You notice this as poor immune function despite vitamin D supplementation, frequent infections, slow wound healing, poor night vision, or dry skin and hair. Your doctor sees normal bloodwork and assumes your diet is adequate. If you’re eating plant-based or Mediterranean, you’re especially vulnerable because you’re relying on a conversion step that your genes won’t perform.

Vitamin C is a cofactor for dozens of enzymes involved in collagen synthesis, immune function, and antioxidant defense. But vitamin C can’t cross your cell membrane on its own; it needs a transporter. SLC23A1 and SLC23A2 code for these transporters. Without functional transporters, vitamin C stays outside your cells, and you develop functional vitamin C deficiency despite adequate dietary intake.

Variants in SLC23A1 impair the transporter’s efficiency. Roughly 20-30% of people carry a variant. People with SLC23A1 variants have significantly reduced intracellular vitamin C accumulation despite normal blood levels, requiring roughly 2-3 times higher dietary intake to achieve cellular adequacy. This affects every downstream process that depends on vitamin C, including collagen cross-linking, immune cell function, and mitochondrial antioxidant defense.

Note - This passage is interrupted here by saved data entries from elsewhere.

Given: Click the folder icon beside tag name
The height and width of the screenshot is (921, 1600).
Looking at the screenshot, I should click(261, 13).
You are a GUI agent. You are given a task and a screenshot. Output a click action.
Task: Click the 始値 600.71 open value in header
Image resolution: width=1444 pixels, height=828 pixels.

You experience this as poor wound healing, weak immune function, joint pain or connective tissue laxity, poor skin quality, or fatigue despite taking vitamin C. Your bloodwork may show adequate vitamin C. But your cells are starved. This is especially problematic when combined with vitamin D dysfunction, because vitamin D and vitamin C work synergistically in immune regulation and collagen metabolism.

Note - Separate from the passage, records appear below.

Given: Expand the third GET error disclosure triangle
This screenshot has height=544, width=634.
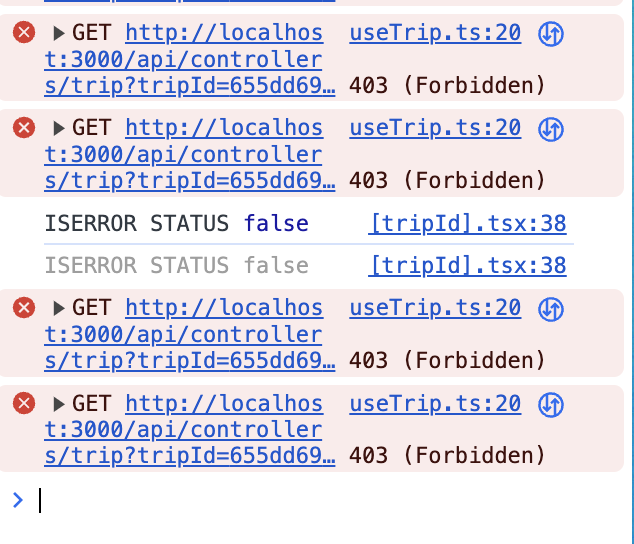Looking at the screenshot, I should point(59,309).
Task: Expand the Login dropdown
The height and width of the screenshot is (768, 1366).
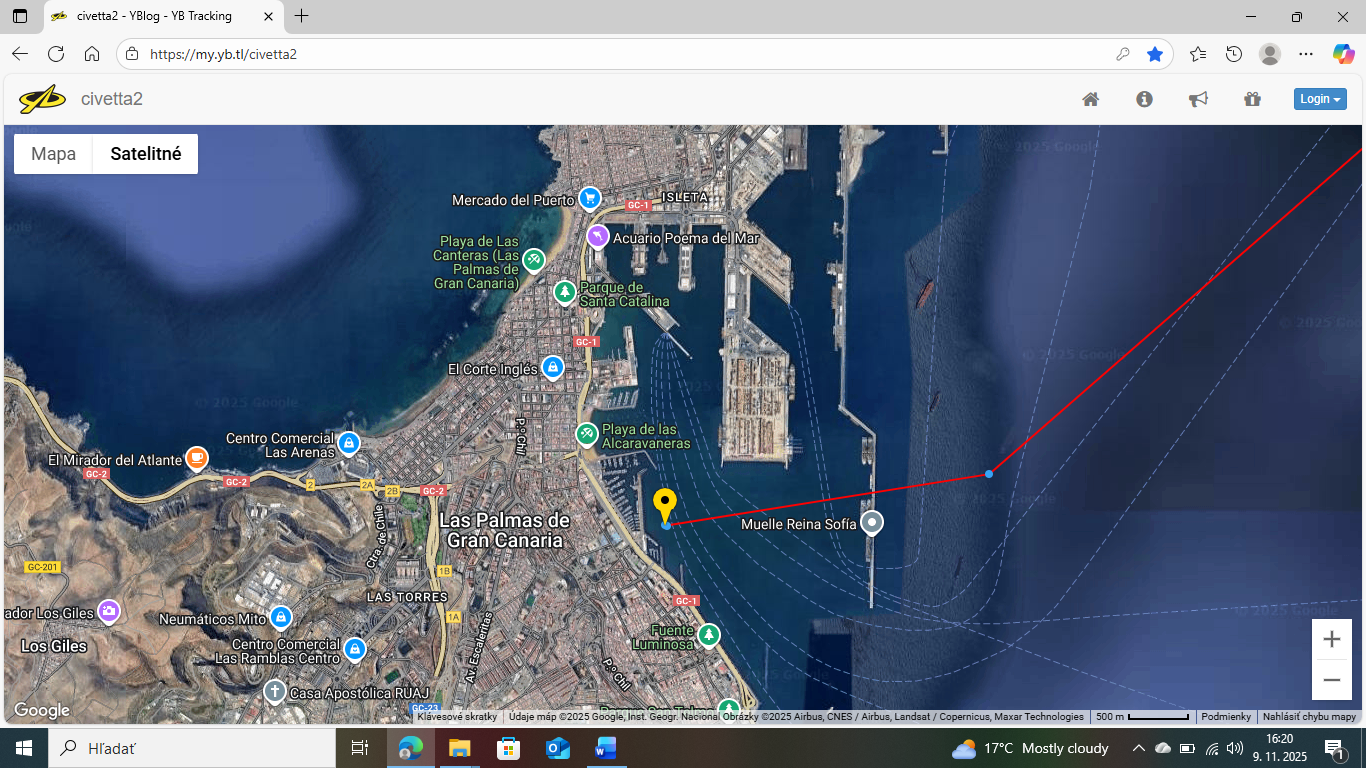Action: pyautogui.click(x=1320, y=99)
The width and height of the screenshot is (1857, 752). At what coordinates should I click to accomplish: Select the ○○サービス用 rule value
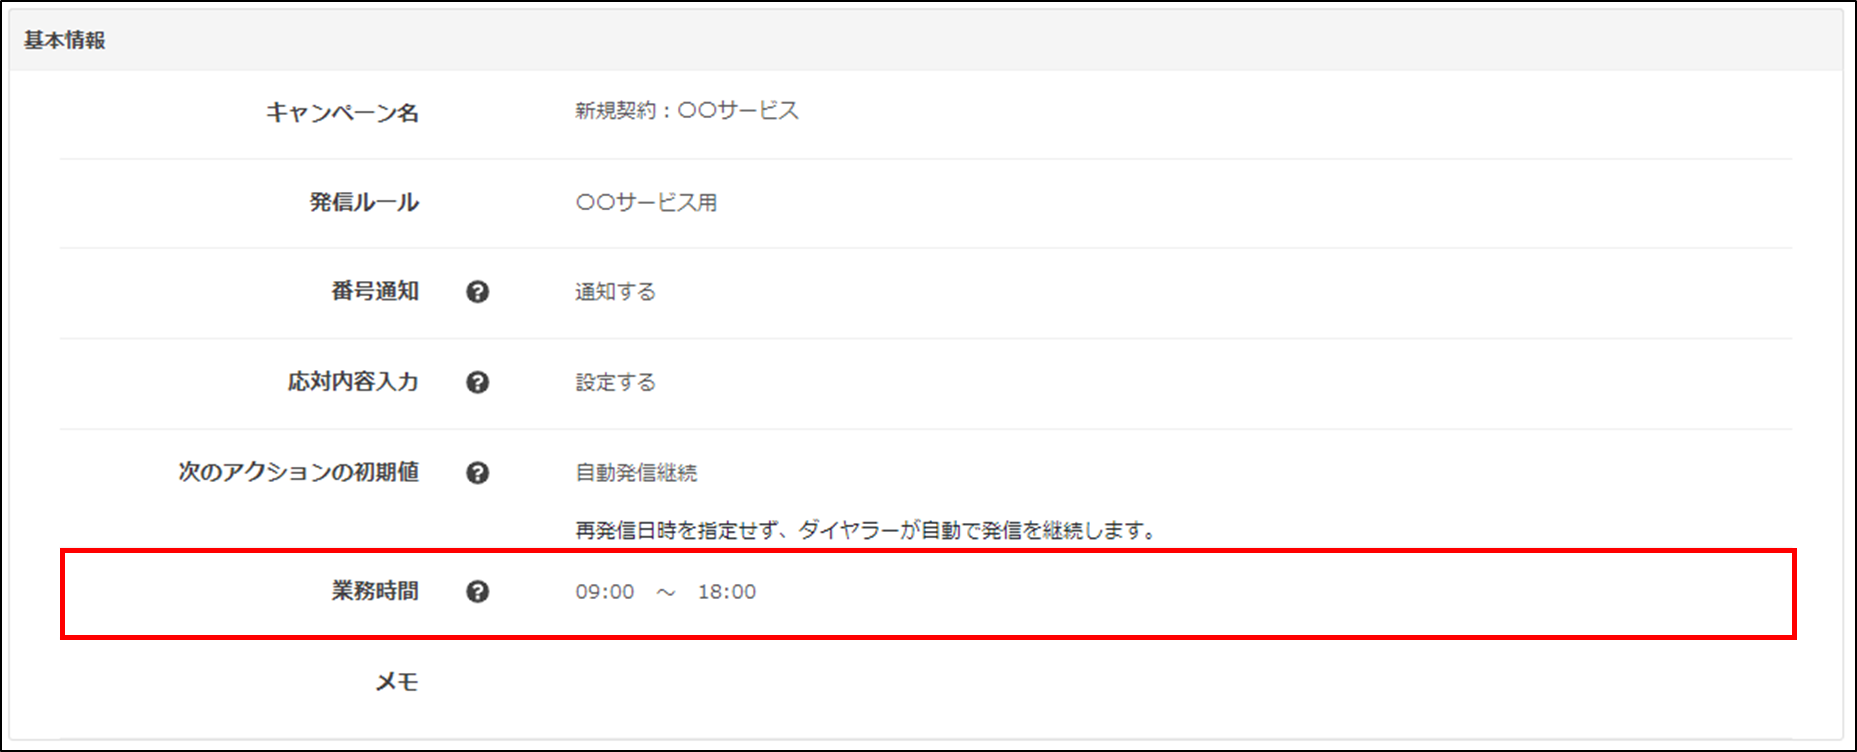click(x=646, y=202)
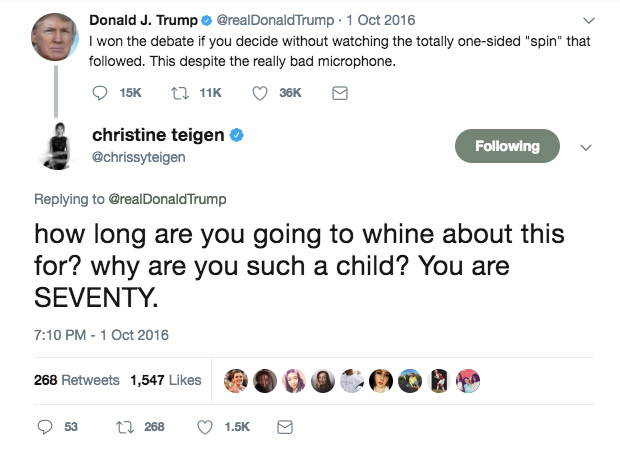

MTHFR codes for methylenetetrahydrofolate reductase, a critical enzyme in the methylation cycle that converts dietary folate into its active form, 5-methyltetrahydrofolate (5-MTHF). This process is the gateway to cellular energy production, neurotransmitter synthesis, detoxification, and immune function. When MTHFR is impaired, your entire methylation cycle stalls, and you develop functional folate and B12 deficiency even with adequate dietary intake.

The C677T variant, carried by roughly 40% of people of European ancestry, reduces MTHFR enzyme activity by 40-70%. People with C677T mutations can convert dietary folate into usable 5-MTHF at only 30-60% of the standard rate. The A1298C variant is less severe but compounds the problem if combined with C677T. You become functionally B vitamin depleted at the cellular level.

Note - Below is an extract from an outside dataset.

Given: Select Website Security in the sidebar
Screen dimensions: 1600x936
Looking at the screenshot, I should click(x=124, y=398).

You feel this as severe fatigue despite normal B vitamin bloodwork, brain fog, mood instability, poor detoxification (feeling awful when you try to “clean up your diet”), joint pain, or recurrent infections. Vitamin D metabolism absolutely depends on B vitamins; your methylation cycle generates the cofactors needed to activate vitamin D in your kidneys and liver. If MTHFR is broken, vitamin D supplementation fails no matter the dose.

FUT2 codes for a fucosyltransferase that secretes ABO blood group antigens into your saliva, mucus, and gut lining. This sounds obscure, but it has a profound effect on which bacteria colonize your microbiome. Your microbiome, in turn, affects vitamin D absorption, B vitamin synthesis, and immune tolerance. People with certain FUT2 variants have dramatically different gut bacterial compositions and reduced capacity to absorb fat-soluble vitamins like vitamin D.

Roughly 40-50% of people carry a non-secretor FUT2 variant. Non-secretors have reduced capacity to support the bacteria that synthesize B vitamins and promote vitamin D absorption; their microbiomes are less diverse and less efficient at nutrient processing. Even if your VDR and GC genes are normal, poor FUT2 function can still block vitamin D absorption at the gut level.

You experience this as vitamin D deficiency despite supplementation, chronic digestive issues (bloating, loose stools, or constipation), B vitamin deficiency despite adequate diet, poor immune function, or food sensitivities. Your doctor checks your gut and finds nothing wrong on imaging. The problem is invisible: your bacterial composition is imbalanced in a way that prevents nutrient absorption and immune tolerance.